**Item coordinate data:**
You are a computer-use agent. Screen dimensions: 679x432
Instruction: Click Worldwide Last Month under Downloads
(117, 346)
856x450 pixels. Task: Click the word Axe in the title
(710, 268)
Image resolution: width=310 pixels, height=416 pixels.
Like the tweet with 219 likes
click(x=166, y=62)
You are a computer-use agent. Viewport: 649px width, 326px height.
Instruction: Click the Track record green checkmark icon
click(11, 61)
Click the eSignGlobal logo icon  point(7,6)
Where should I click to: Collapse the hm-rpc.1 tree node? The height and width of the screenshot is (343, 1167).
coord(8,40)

...

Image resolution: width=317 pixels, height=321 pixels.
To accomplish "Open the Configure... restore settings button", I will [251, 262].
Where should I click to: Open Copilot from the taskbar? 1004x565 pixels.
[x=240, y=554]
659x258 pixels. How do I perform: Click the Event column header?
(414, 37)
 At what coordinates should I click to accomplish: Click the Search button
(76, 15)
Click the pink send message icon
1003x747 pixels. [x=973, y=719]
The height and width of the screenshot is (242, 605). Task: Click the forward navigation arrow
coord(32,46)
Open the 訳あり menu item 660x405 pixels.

--

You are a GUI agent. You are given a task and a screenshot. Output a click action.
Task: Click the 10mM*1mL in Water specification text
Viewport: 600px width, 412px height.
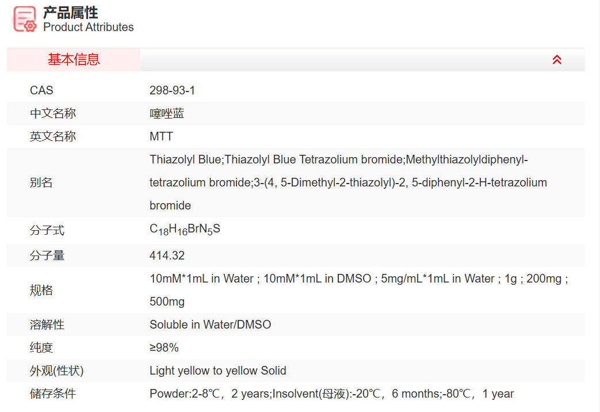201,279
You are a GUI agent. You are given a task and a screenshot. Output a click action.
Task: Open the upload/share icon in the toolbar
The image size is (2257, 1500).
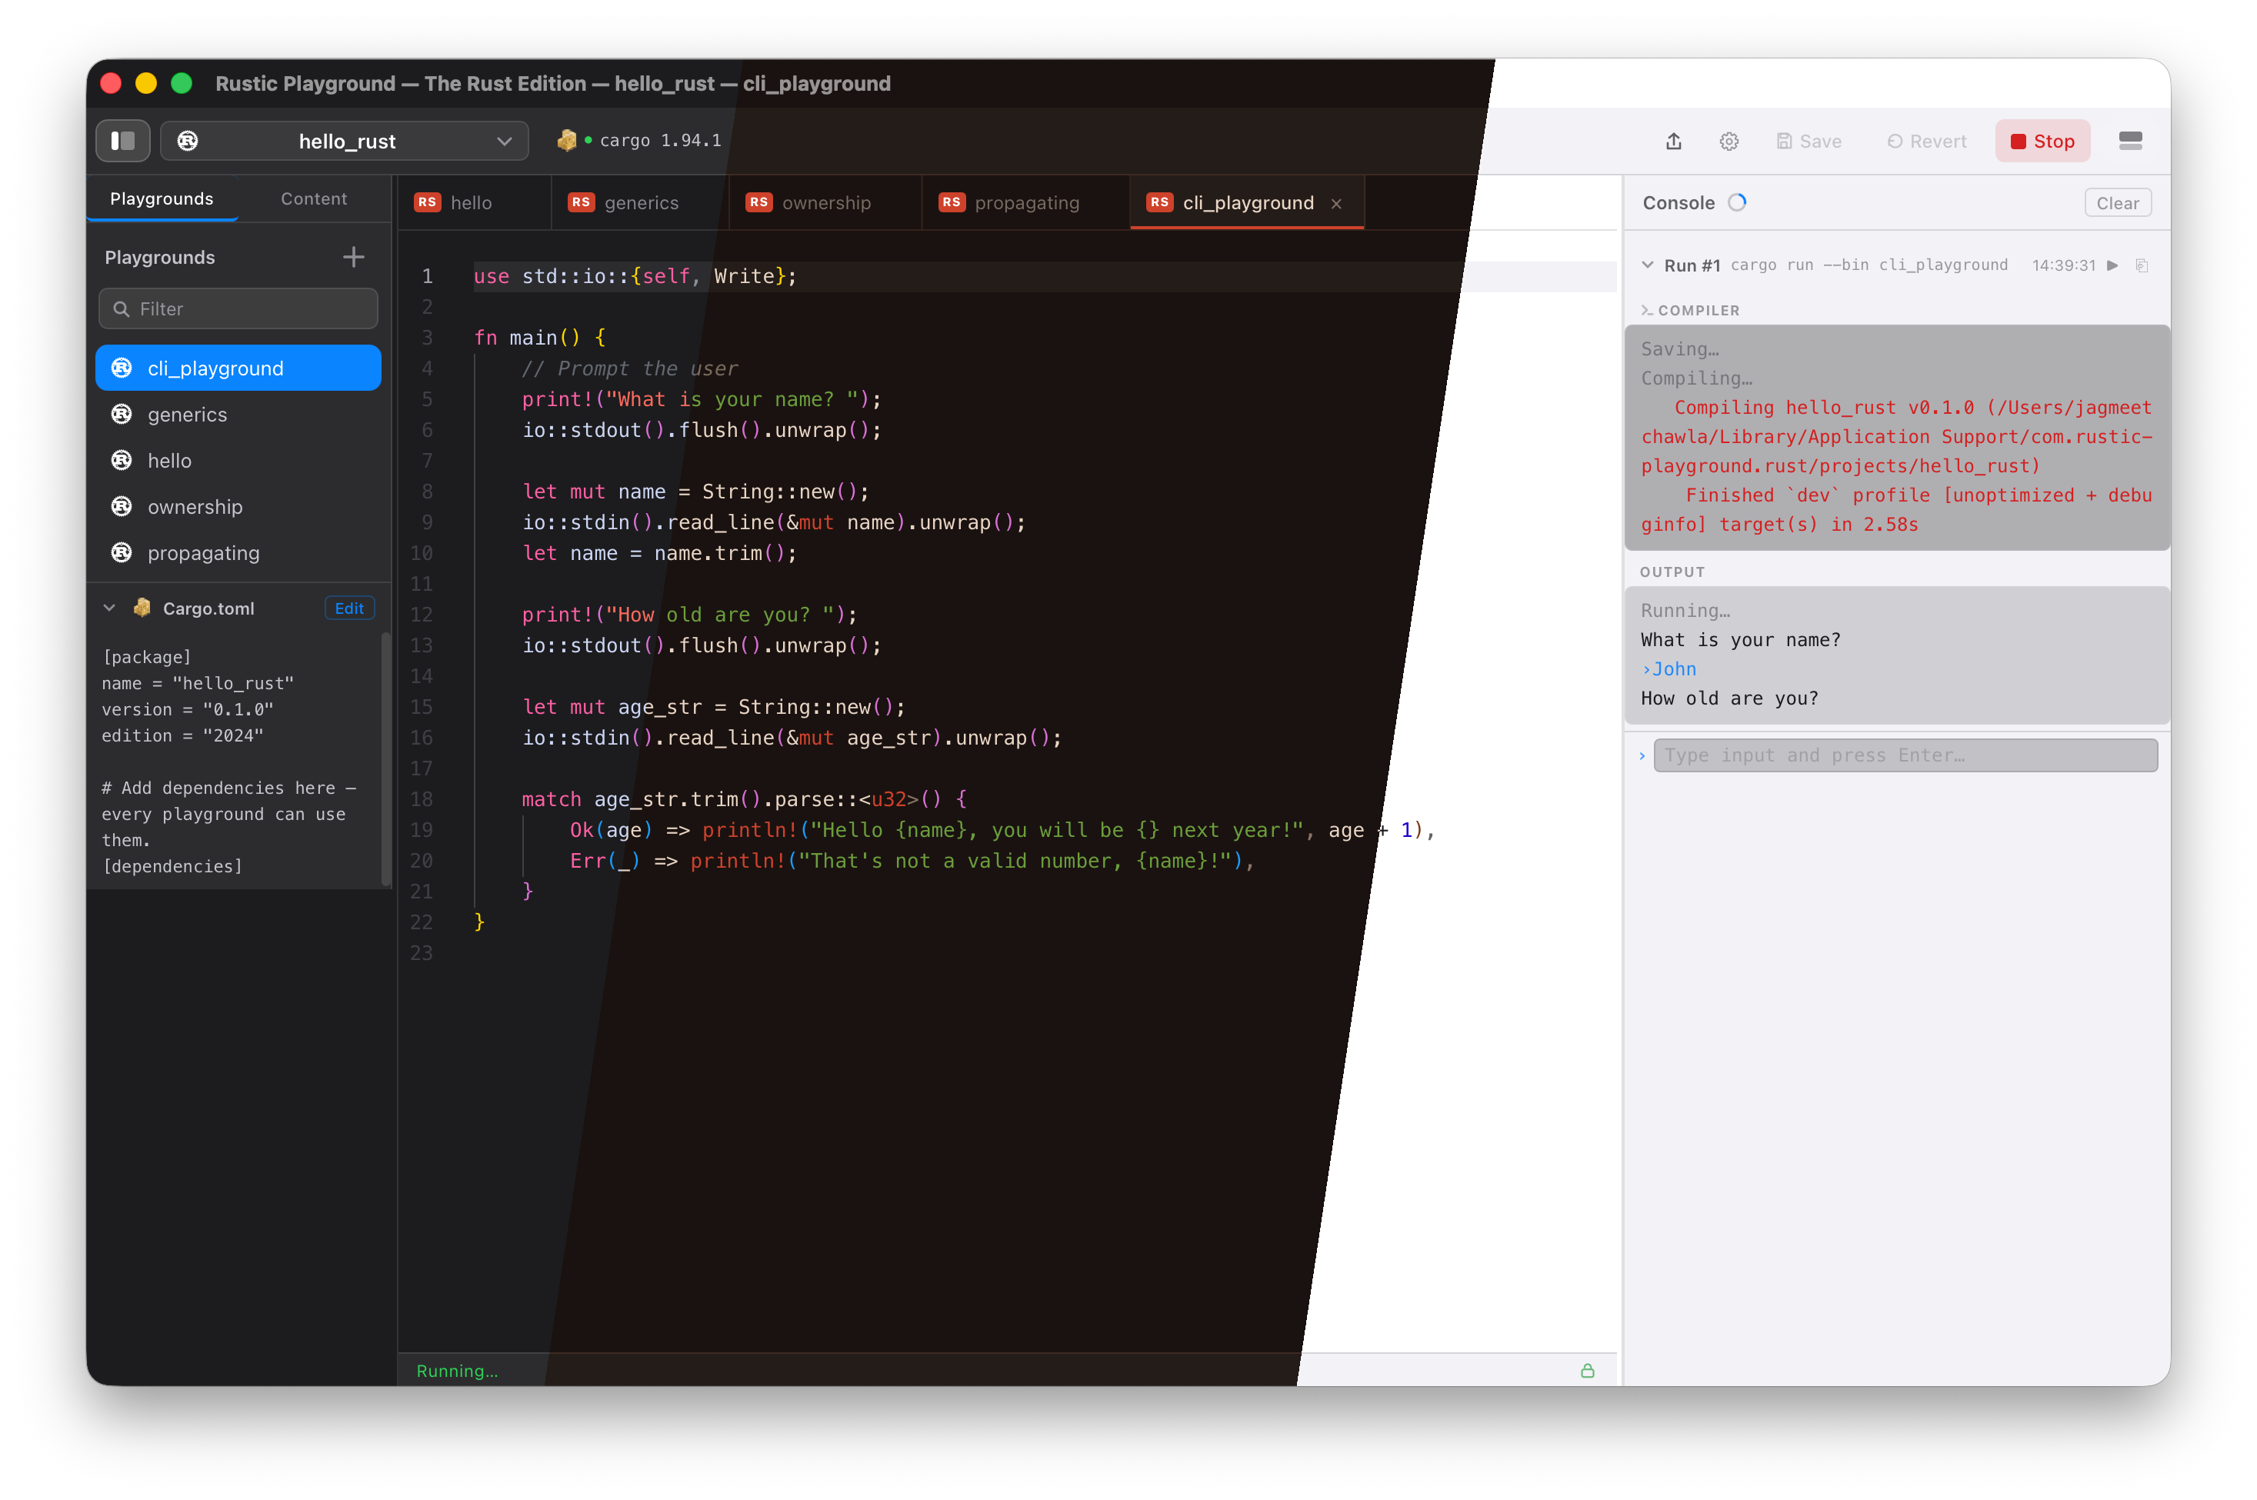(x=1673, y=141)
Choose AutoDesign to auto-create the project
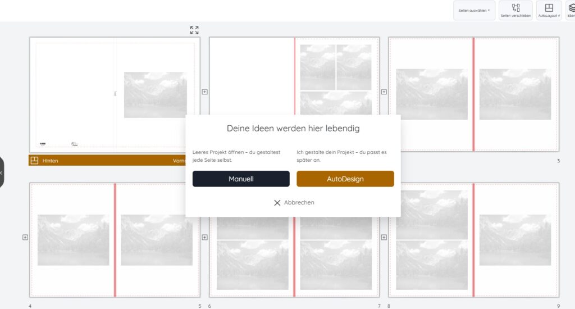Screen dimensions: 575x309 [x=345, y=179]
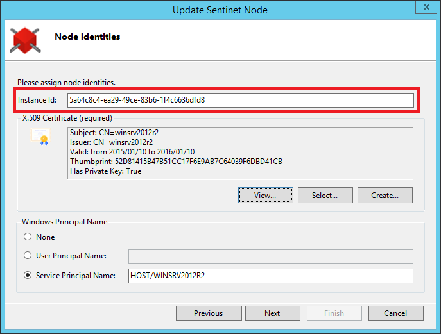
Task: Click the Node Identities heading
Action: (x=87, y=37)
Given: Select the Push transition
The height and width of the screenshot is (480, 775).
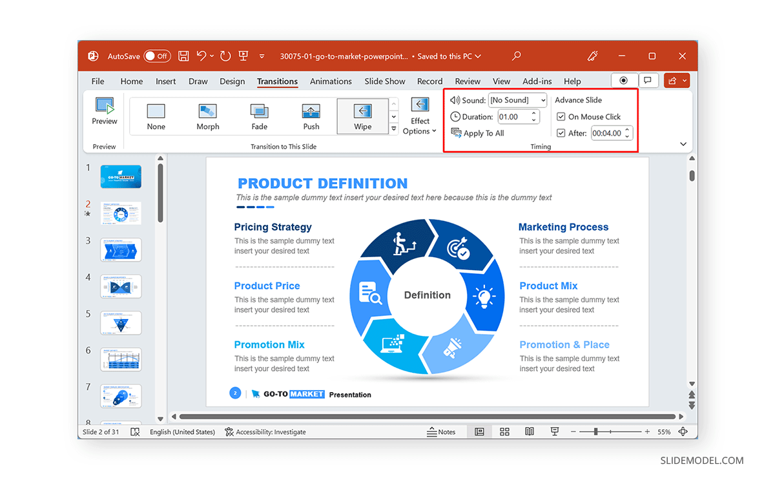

**Direction:** Please rewrite the data from the line with "You are a computer-use agent. Screen" up to and including the line with "coord(8,40)", changing "tree node" to "folder node" and keeping everything else the same.

**Written answer:**
You are a computer-use agent. Screen dimensions: 679x432
Instruction: Click Worldwide Last Month under Downloads
(117, 346)
856x450 pixels. Task: Click the word Axe in the title
(710, 268)
Image resolution: width=310 pixels, height=416 pixels.
Like the tweet with 219 likes
click(x=166, y=62)
You are a computer-use agent. Viewport: 649px width, 326px height.
Instruction: Click the Track record green checkmark icon
click(11, 61)
Click the eSignGlobal logo icon  point(7,6)
Where should I click to: Collapse the hm-rpc.1 folder node? The height and width of the screenshot is (343, 1167).
coord(8,40)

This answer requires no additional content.